# Local LLM X LangChain 

Models to try out: 
1. Koala7b-8bit

In [4]:
from langchain import PromptTemplate, LLMChain
from langchain.text_splitter import CharacterTextSplitter
from langchain.chains.mapreduce import MapReduceChain
from langchain.prompts import PromptTemplate
from langchain.docstore.document import Document
from langchain.chains.summarize import load_summarize_chain

In [5]:
import textwrap
import os
import json
import gc
import torch

In [6]:
# Util functions 

def wrap_text_preserve_newlines(text, width=110):
    # Split the input text into lines based on newline characters
    lines = text.split('\n')

    # Wrap each line individually
    wrapped_lines = [textwrap.fill(line, width=width) for line in lines]

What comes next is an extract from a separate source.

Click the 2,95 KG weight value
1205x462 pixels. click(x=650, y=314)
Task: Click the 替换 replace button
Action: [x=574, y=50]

    # Join the wrapped lines back together using newline characters
    wrapped_text = '\n'.join(wrapped_lines)

    return wrapped_text

def read_transcript(filename): 
    with open(filename) as f: 
        data = json.load(f) 
        data = data["text"]
        return data 
    
def extract_title(file_path): 
    last_slash_idx = file_path.rfind('/')
    filename_with_extension = file_path[last_slash_idx+1:]
    filename_without_extension = filename_with_extension.split('.')[0]
    return filename_without_extension

In [15]:
# Load Model 
from langchain.llms import HuggingFacePipeline
from langchain.llms.fake import FakeListLLM
from transformers import LlamaTokenizer, LlamaForCausalLM, pipeline
from tqdm.notebook import tqdm

def load_model(MODEL_NAME): 
    if MODEL_NAME == "koala-7b": 
        tokenizer = LlamaTokenizer.from_pretrained("samwit/koala-7b")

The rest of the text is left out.